Coca-Cola West, the Atlanta-based beverage giant's largest bottler in Japan, said this week it will spend $425.6 million to buy Q'Sai Co., a major Japanese health-food producer whose main product is a green juice called "aojiru" made of kale. Q'sai, a Fukuoka-based company that also produces supplements, soap and cream made of collagen, was put up for sale earlier this year by owners Daiwa Corporate Investment.
Kale juice made by Coke probably won't go on sale in the U.S. any time soon, but Japan has long served as a source of inspiration and innovation for Coca-Cola in areas such as health drinks, a hot trend here.
Coke has developed a broad spectrum of products catering to palates and dietary concerns of Japanese consumers, such as VegitaBeta, which contains a beta-carotene supplement; the Cal King yogurt drink; and Daizu no Susume Jai Law, a grapefruit-flavored soy drink. Coke has even developed a corn soup called Bistrone. The company's best-selling brand in Japan is Georgia Coffee, not Coke, and its Sokenbicha ready-to-drink tea is a category leader in that country.
New ideas coming out of Japan are not limited to drink flavors. Coca-Cola has introduced vending machines for both hot and cold products that can interact with consumers, cashless payment options and networked vending systems.

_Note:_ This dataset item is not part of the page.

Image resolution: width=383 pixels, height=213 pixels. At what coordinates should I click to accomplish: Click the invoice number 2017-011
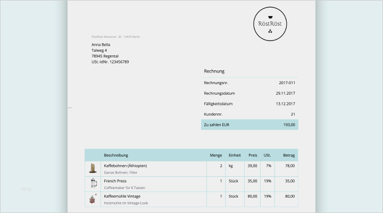pyautogui.click(x=287, y=83)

Three years ago, Coca-Cola launched Patissiolle, a chilled-cup coffee product sold in a type of aluminum packaging that is believed to be a world first.

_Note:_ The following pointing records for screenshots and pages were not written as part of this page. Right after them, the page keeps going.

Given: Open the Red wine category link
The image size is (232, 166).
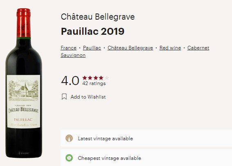Looking at the screenshot, I should 170,48.
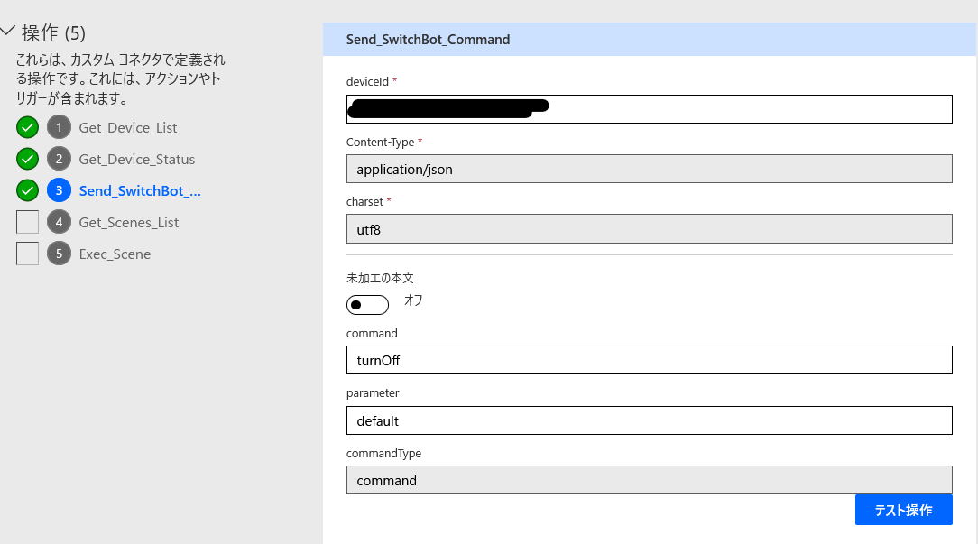Click the numbered circle 1 icon

pyautogui.click(x=58, y=127)
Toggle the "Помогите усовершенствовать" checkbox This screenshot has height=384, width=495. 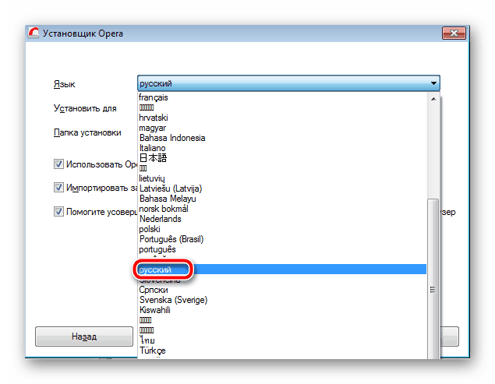click(58, 211)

While Japan is a large market for Coca-Cola, the country's economy hasn't kept pace with its developments in design and innovation. Like many multinationals, Coke is turning toward emerging markets such as China and India, where it also has research and development centers turning out products specially designed for local consumers like Minute Maid Pulpy fruit juice.
Coca-Cola is "constantly evaluating and exploring opportunities to expand and further diversify our beverage portfolio," said Ricardo Fort, the company's VP-marketing in India.
Earlier this month in India, Coca-Cola launched an inexpensive milk-and-mango drink called Maaza Milky Delite, developed in its R&D lab in a Delhi suburb called Gurgaon. Coke is testing the drink -- similar to yogurt-based lassi drinks popular in parts of India -- in Kolkata. A national rollout is expected late this year.
Over the next two months, Coke will introduce Maaza Milky Delite across 3,000 retail outlets in Kolkata, said Vikas Chawla, who runs Coke's bottling operations in India.
Coca-Cola has organized road shows and sampling programs to promote the new brand alongside a TV spot created by Leo Burnett, Delhi, using the tagline "Sharing Not Possible."